■ **DATA**:
##############################

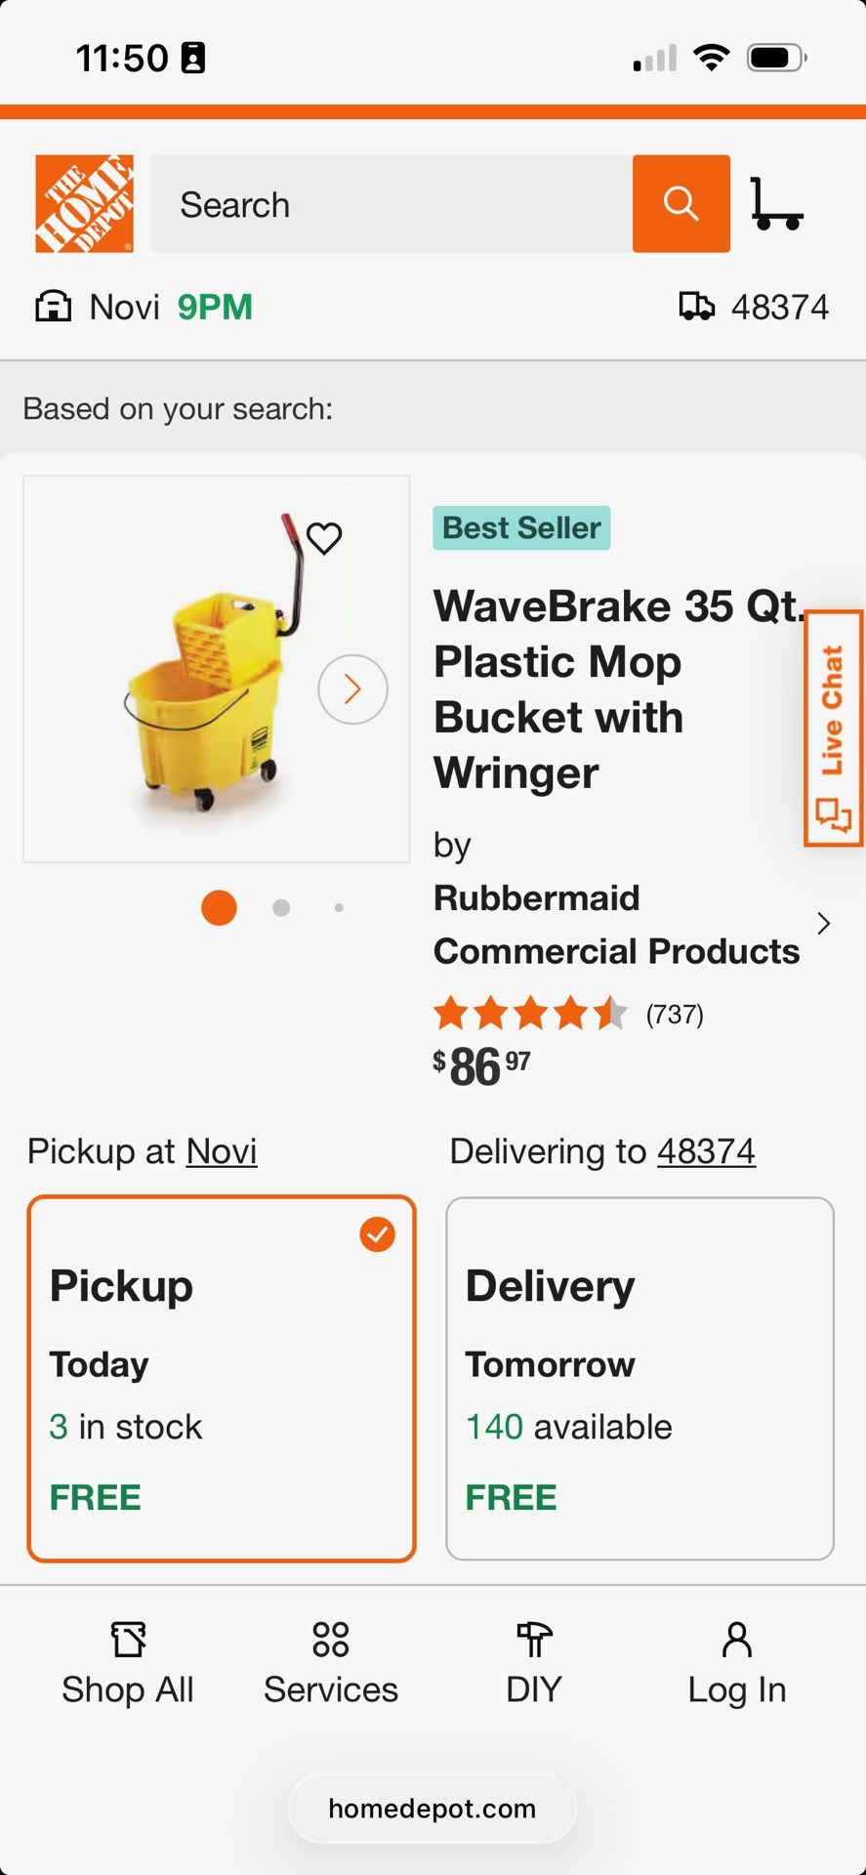Focus the Search input field

(391, 204)
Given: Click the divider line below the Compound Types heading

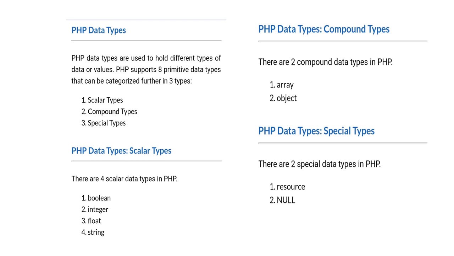Looking at the screenshot, I should click(343, 41).
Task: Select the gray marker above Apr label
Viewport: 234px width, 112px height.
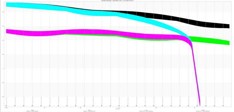Action: [x=119, y=106]
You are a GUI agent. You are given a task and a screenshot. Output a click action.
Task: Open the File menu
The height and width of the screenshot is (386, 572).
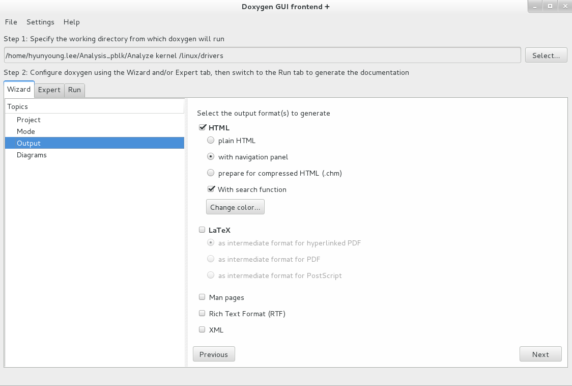(x=11, y=22)
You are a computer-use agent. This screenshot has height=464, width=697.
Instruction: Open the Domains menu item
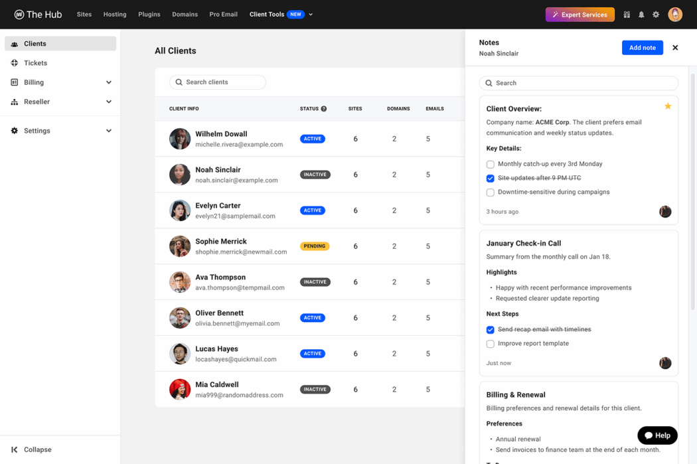tap(185, 14)
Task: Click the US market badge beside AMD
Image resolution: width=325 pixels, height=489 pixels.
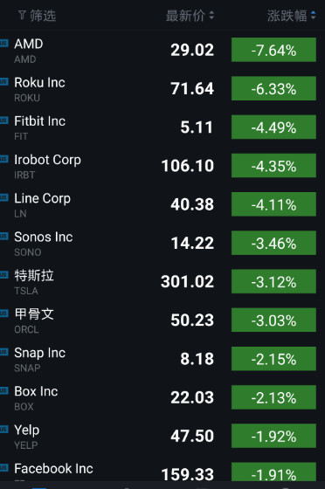Action: click(x=3, y=43)
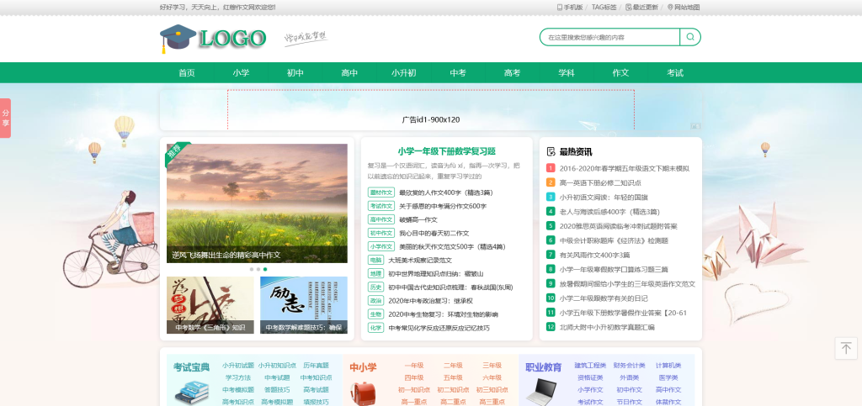Screen dimensions: 862x406
Task: Click the search magnifier icon
Action: (690, 37)
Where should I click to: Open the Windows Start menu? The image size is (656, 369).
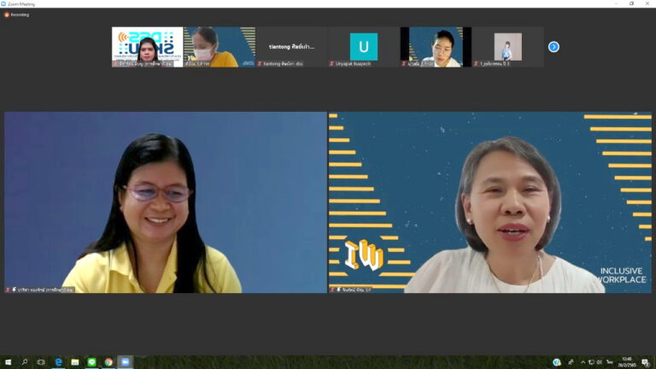8,362
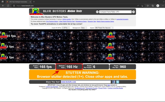The image size is (165, 102).
Task: Open the Count Of UFOs dropdown
Action: (x=65, y=28)
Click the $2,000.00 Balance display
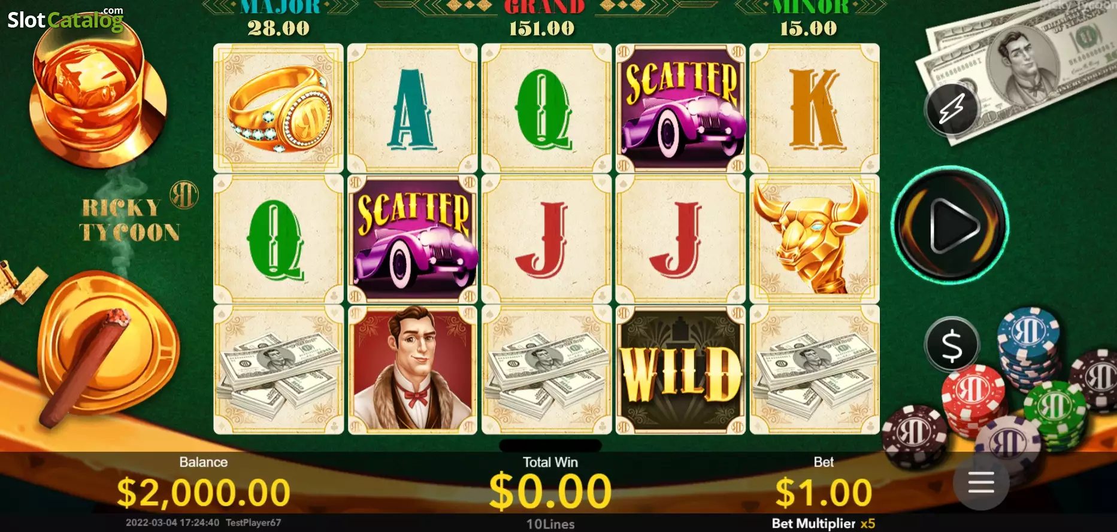The image size is (1117, 532). coord(204,493)
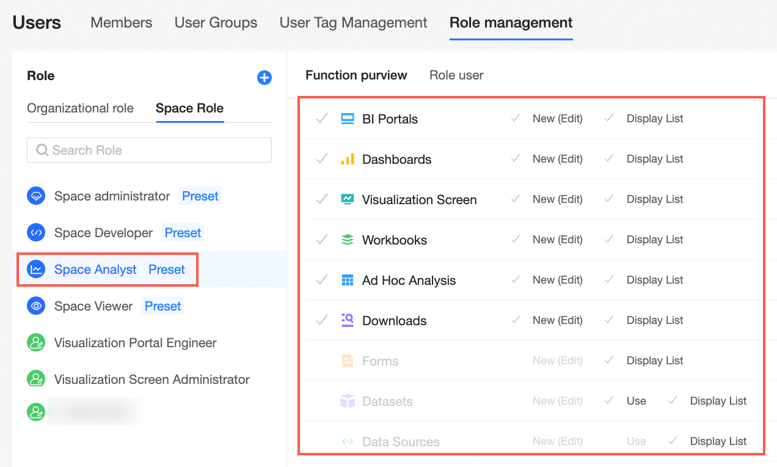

##############################

Your task is to restate word for word the lines from the one containing "Given: Click the" through the last line of the data, both ends included, with no pictures.

Given: Click the divider line below the Compound Types heading

Looking at the screenshot, I should click(343, 41).
Task: Select the gray marker above Apr label
Viewport: 234px width, 112px height.
Action: [x=119, y=106]
You are a GUI agent. You are given a task and a screenshot. Output a click action.
Task: Open the File menu
The height and width of the screenshot is (386, 572).
(x=11, y=22)
You are a computer-use agent. This screenshot has height=464, width=697.
Instruction: Open the Domains menu item
tap(185, 14)
Task: Click the US market badge beside AMD
Image resolution: width=325 pixels, height=489 pixels.
Action: click(x=3, y=43)
Screen dimensions: 862x406
Task: Click the search magnifier icon
Action: (690, 37)
Where should I click to: Open the Windows Start menu? The image size is (656, 369).
8,362
The image size is (165, 102).
Task: Open the Count Of UFOs dropdown
Action: (x=65, y=28)
Click the $2,000.00 Balance display
The image size is (1117, 532). coord(204,493)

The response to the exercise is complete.